We hear the stories of media misquoting, taking stuff out of context – usually not on purpose – and sometimes journalists get it wrong. They are human, too.
This is also why I’m a big fan of livestreamed interviews. It’s near impossible to be taken out of context or misquoted when the whole conversation is streamed live.
Nonetheless, if you want earned media – meaning a reporter covers you – things can happen. If you want final say on every little detail, that’s what advertising is for. Buy an ad or sponsored content.
Great way to talk to the media at conferences
But, not everyone gets talking to the media wrong. Many companies are also ready when the media is ready to talk to them. Here are some examples from the Neocon conference I attended in 2018 as a B2B journalist.
An editorial team, I worked with was on the hunt for products to share and was looking for other stories and trends from a conference.
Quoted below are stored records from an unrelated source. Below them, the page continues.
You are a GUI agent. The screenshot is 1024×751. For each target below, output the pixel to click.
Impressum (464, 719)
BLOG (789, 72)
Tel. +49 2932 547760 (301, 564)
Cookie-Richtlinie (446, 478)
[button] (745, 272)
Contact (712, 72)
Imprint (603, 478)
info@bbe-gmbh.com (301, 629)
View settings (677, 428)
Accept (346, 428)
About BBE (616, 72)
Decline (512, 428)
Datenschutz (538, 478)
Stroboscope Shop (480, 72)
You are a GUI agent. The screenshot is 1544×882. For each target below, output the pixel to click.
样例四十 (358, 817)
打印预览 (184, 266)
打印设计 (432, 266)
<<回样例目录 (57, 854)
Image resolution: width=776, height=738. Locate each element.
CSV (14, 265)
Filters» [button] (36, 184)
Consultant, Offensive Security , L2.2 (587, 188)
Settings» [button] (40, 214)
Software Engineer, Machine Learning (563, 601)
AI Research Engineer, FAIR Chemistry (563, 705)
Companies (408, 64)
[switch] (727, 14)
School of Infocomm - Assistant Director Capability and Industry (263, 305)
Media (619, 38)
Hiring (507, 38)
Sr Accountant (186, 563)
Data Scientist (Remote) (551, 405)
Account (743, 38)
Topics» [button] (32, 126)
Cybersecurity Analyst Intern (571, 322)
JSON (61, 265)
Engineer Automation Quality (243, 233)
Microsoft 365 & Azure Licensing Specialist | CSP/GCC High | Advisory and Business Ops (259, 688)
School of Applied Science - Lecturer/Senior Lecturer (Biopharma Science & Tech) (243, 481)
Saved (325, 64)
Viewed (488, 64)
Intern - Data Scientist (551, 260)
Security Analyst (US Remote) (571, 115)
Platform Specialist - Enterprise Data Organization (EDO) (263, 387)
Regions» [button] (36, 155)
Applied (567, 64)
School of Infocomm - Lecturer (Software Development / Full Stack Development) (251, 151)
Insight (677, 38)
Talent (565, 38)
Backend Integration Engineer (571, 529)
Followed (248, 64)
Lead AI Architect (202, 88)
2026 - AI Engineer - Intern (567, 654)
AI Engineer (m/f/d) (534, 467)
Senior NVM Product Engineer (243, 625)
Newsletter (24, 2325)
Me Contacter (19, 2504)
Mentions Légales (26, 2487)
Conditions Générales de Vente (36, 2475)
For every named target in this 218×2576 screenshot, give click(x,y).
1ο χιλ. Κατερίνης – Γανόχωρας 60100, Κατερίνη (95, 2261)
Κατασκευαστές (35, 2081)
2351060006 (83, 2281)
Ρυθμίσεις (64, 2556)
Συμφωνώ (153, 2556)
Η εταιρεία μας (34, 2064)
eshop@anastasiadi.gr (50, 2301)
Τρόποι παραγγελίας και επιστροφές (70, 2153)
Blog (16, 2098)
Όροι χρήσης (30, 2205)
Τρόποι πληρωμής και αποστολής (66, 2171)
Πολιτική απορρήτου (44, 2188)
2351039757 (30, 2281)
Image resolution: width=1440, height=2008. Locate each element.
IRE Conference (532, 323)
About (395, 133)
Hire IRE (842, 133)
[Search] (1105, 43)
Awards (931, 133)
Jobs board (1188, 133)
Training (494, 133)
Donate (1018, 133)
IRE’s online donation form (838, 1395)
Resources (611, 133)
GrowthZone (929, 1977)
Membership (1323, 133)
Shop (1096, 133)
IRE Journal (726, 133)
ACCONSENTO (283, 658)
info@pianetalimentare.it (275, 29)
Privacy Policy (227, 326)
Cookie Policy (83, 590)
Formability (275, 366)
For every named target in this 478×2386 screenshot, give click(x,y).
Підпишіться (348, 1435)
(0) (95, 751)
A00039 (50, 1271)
I did a couple of high-level trend podcasts myself that ended up on the magazine’s website:
- How furniture now has outlets so we can stay connected
- The sound of acoustics
- One on moss
— interiors+sources (@InteriorsSource) June 12, 2018
Everyone was ready to go and share their stories. Very much appreciated and insightful.
Some other examples included on-the spot videos:
This video is of a table that becomes a board to write on. That looked highly innovative to me in person but doesn’t come across in a picture. They lifted the table as many times as I wanted to get the video I wanted for the web. Another great example of being ready for media coverage.
Public relations training
Practice makes perfect but certainly there’s a certain danger to practice publicly in actual news interviews. Usually, I’ve found that being authentic is key to success, but can you can also hire PR trainers like Brad Phillips, who shares some tips in the episode below.
Monitor reporter/writer request for quotes
You can use websites or even Twitter to monitor request for expertise in specific areas. I use two regularly to keep an eye on what quotes are being requested.
What about relationships?
Relationships matter. It’s good when journalists know you and trust you (as much as that’s a thing in journalism). And there are ways to build relationships offline and in the digital age. But do keep in mind that at the end of the day journalists are trying to share stories. So if a relationship can’t help them with that, will the relationship last?
I’ve been on all sides of PR and with mounting pressures, I know PR professionals want to reach their goals – which ultimately is to get coverage. The more that can be aligned with what journalists need, the more beneficial it can be for all involved.
Be the expert you are, share information freely and when a reporter comes calling be ready and available. And make it easy on the journalist to work with you!